Reading text.
Open Speech and Language Resources



AliMeeting

Identifier: SLR119

Summary: A Free Mandarin Multi-channel Meeting Speech Corpus, provided by Alibaba Group

Category: Speech

License: CC BY-SA 4.0

About this resource:

The AliMeeting Mandarin corpus, originally designed for ICASSP 2022 Multi-channel Multi-party Meeting Transcription Challenge (M2MeT), is recorded from real meetings, including far-field speech collected by an 8-channel microphone array as well as near-field speech collected by each participants' headset microphone. The dataset contains 118.75 hours of speech data in total, divided into 104.75 hours for training (Train), 4 hours for evaluation (Eval) and 10 hours as test set (Test), according to M2MeT challenge arrangement. Specifically, the Train, Eval and Test sets contain 212, 8 and 20 meeting sessions respectively, and each session consists of a 15 to 30-minute discussion by 2-4 participants. AliMeeting covers a variety of aspects in real-world meetings, including diverse meeting rooms, various number of meeting participants and different speaker overlap ratios. High-quality transcriptions are provided as well. The dataset can be used for tasks in meeting rich transcriptions, including speaker diarization and multi-speaker automatic speech recognition.

Data.
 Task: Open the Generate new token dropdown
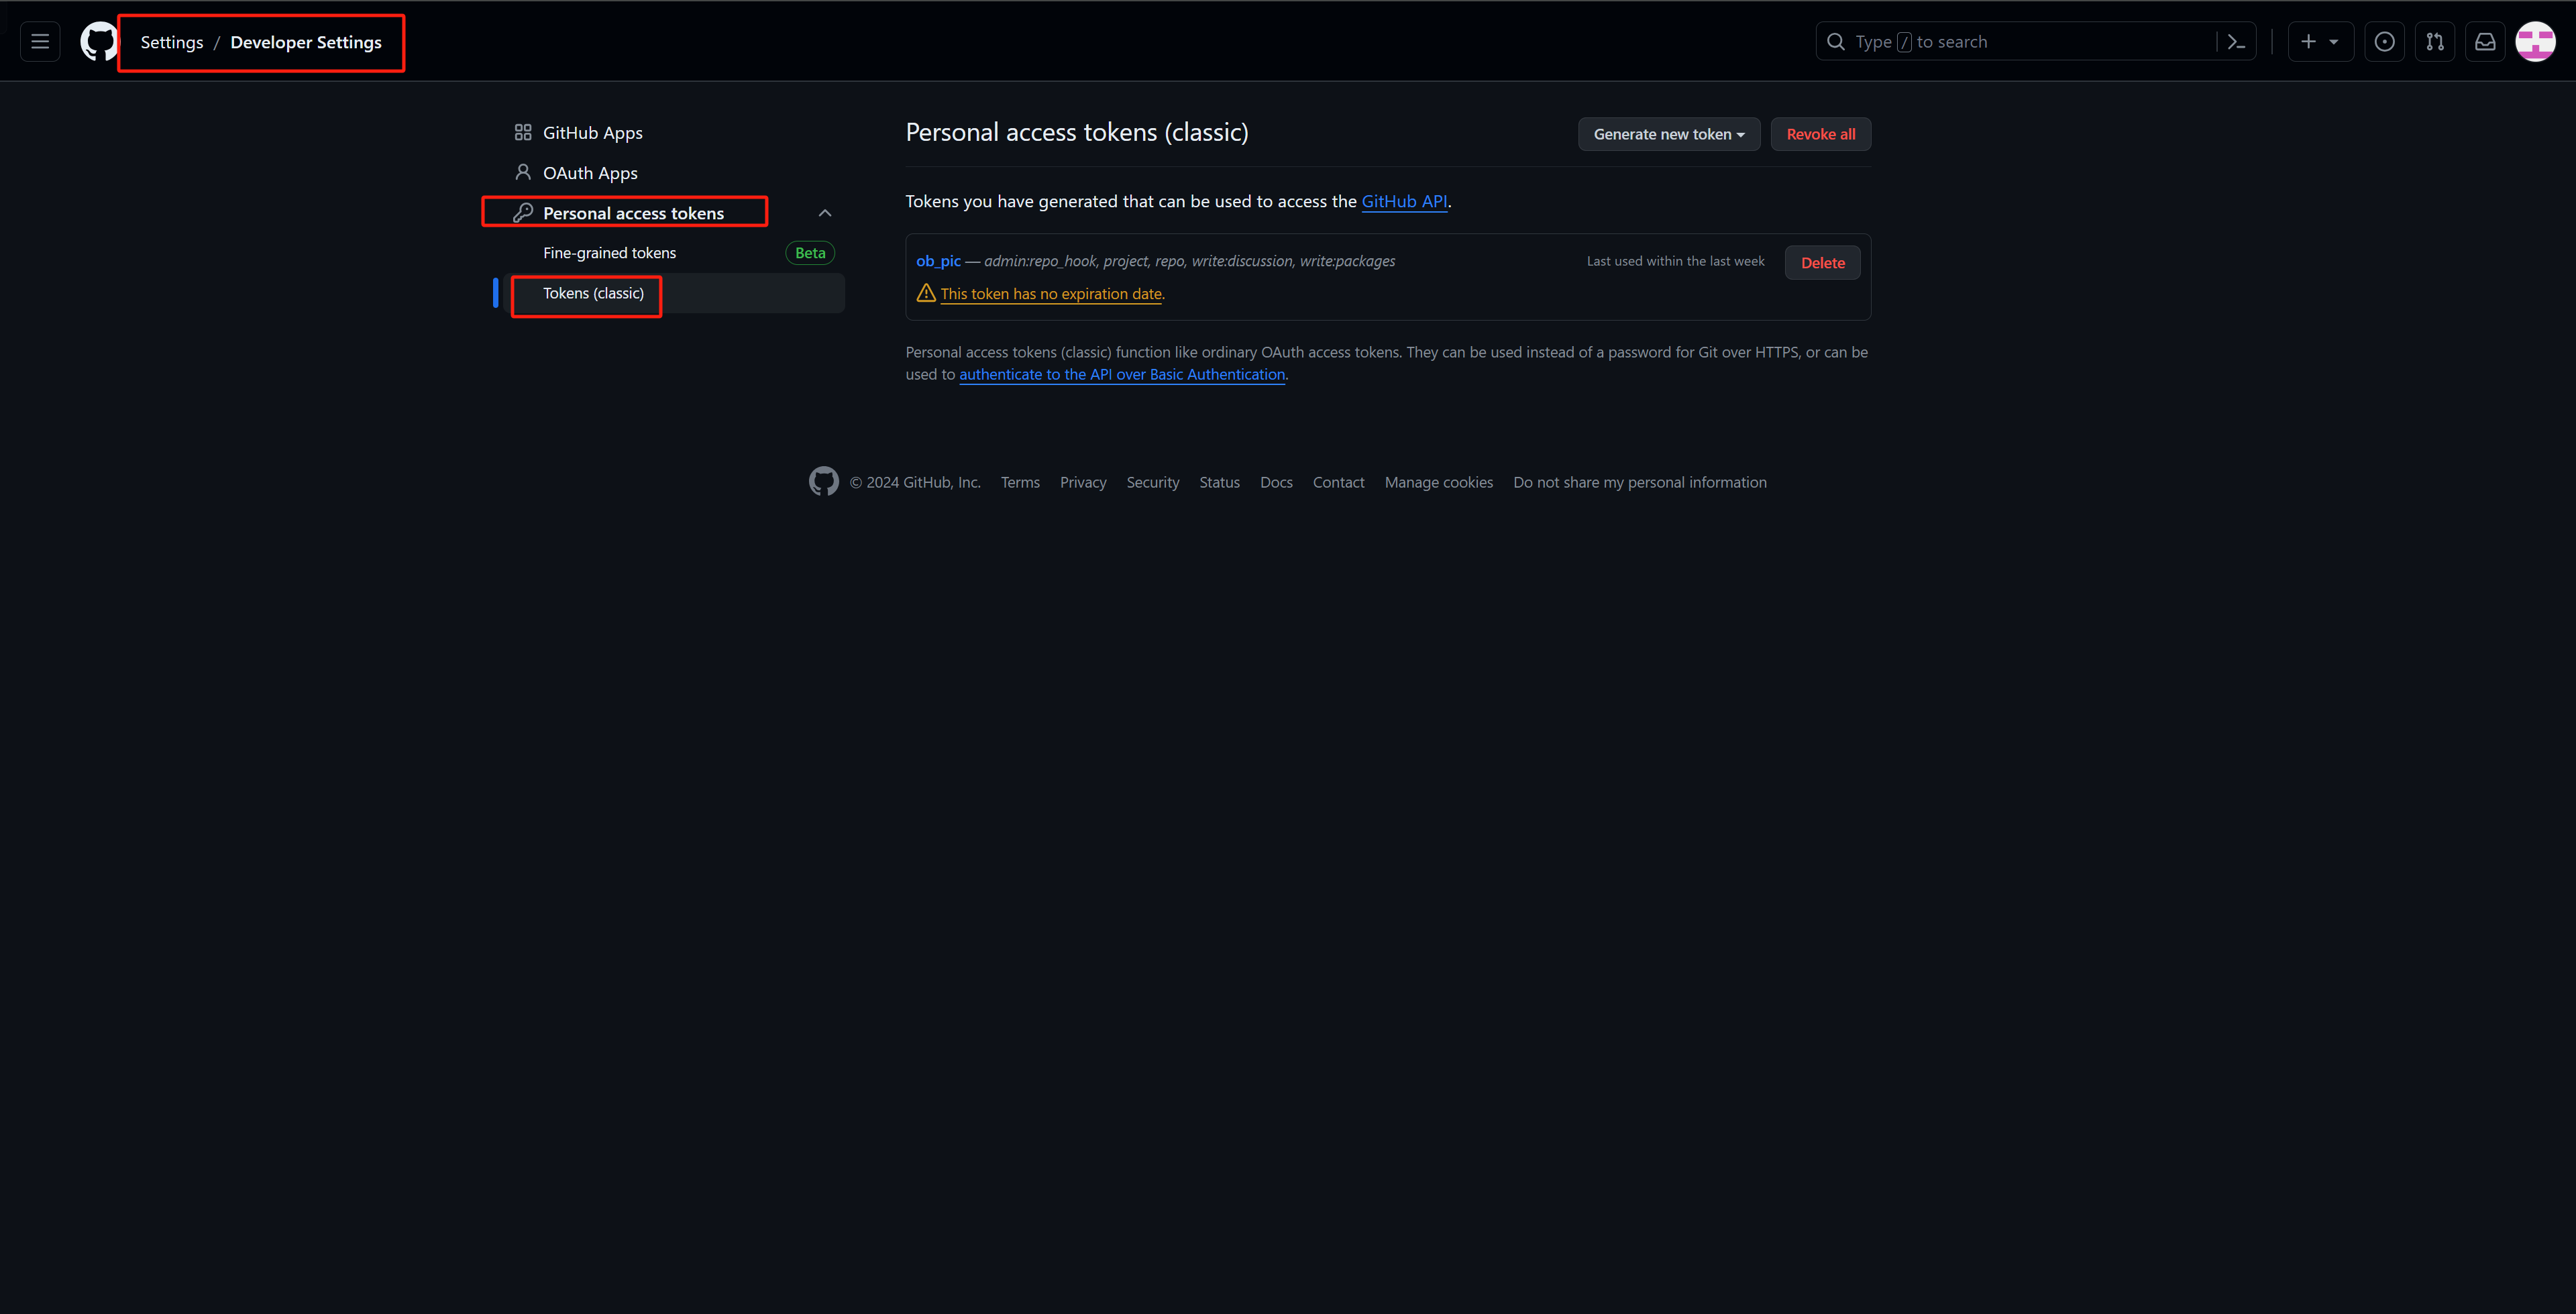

Challenges.
1. Using the AliMeeting corpus description, decide whether each statement agrees with it: (a) the corpus contains 118.75 hours of speech in total; (b) each session is a discussion among 2 to 6 participants; (c) the far-field speech was collected by a 4-channel microphone array. For each, answer yes or no and quote the words of the description that decide it.
2. List every set that the AliMeeting corpus description says the data is divided into, giving the hours and the number of meeting sessions for each.
3. Pick up the AliMeeting corpus description after its final sentence and continue writing it.

Written answers.
1.
(a) Yes: "The dataset contains 118.75 hours of speech data in total"
(b) No: "each session consists of a 15 to 30-minute discussion by 2-4 participants"
(c) No: "far-field speech collected by an 8-channel microphone array"

2.
Train: 104.75 hours, 212 meeting sessions
Eval: 4 hours, 8 meeting sessions
Test: 10 hours, 20 meeting sessions

3.
Associated with the dataset, the details of ICASSP 2022 Multi-channel Multi-party Meeting Transcription Challenge (M2MeT) can be found here: Challenge website link

You can cite the data using the following BibTeX entry:

@inproceedings{Yu2022M2MeT,
  title={M2{M}e{T}: The {ICASSP} 2022 Multi-Channel Multi-Party Meeting Transcription Challenge},
  author={Yu, Fan and Zhang, Shiliang and Fu, Yihui and Xie, Lei and Zheng, Siqi and Du, Zhihao and Huang, Weilong and Guo, Pengcheng and Yan, Zhijie and Ma, Bin and Xu, Xin and Bu, Hui},
  booktitle={Proc. ICASSP},
  year={2022},
  organization={IEEE}
}

@inproceedings{Yu2022Summary,
  title={Summary On The {ICASSP} 2022 Multi-Channel Multi-Party Meeting Transcription Grand Challenge},
  author={Yu, Fan and Zhang, Shiliang and Guo, Pengcheng and Fu, Yihui and Du, Zhihao and Zheng, Siqi and Huang, Weilong and Xie, Lei  and Tan, Zheng-Hua and Wang, DeLiang and Qian, Yanmin and Lee, Kong Aik and Yan, Zhijie and Ma, Bin and Xu, Xin and Bu, Hui},
  booktitle={Proc. ICASSP},
  year={2022},
  organization={IEEE}
}

Challenge introduction paper: M2MeT: The ICASSP 2022 Multi-Channel Multi-Party Meeting Transcription Challenge

Challenge summary paper: Summary On The ICASSP 2022 Multi-Channel Multi-Party Meeting Transcription Grand Challenge

External URLs:
https://speech-lab-share-data.oss-cn-shanghai.aliyuncs.com/AliMeeting/openlr/Train_Ali_far.tar.gz   ([73.24G] (AliMeeting Train set, 8-channel microphone array speech) )
https://speech-lab-share-data.oss-cn-shanghai.aliyuncs.com/AliMeeting/openlr/Train_Ali_near.tar.gz   ([22.85G] (AliMeeting Train set, headset microphone speech) )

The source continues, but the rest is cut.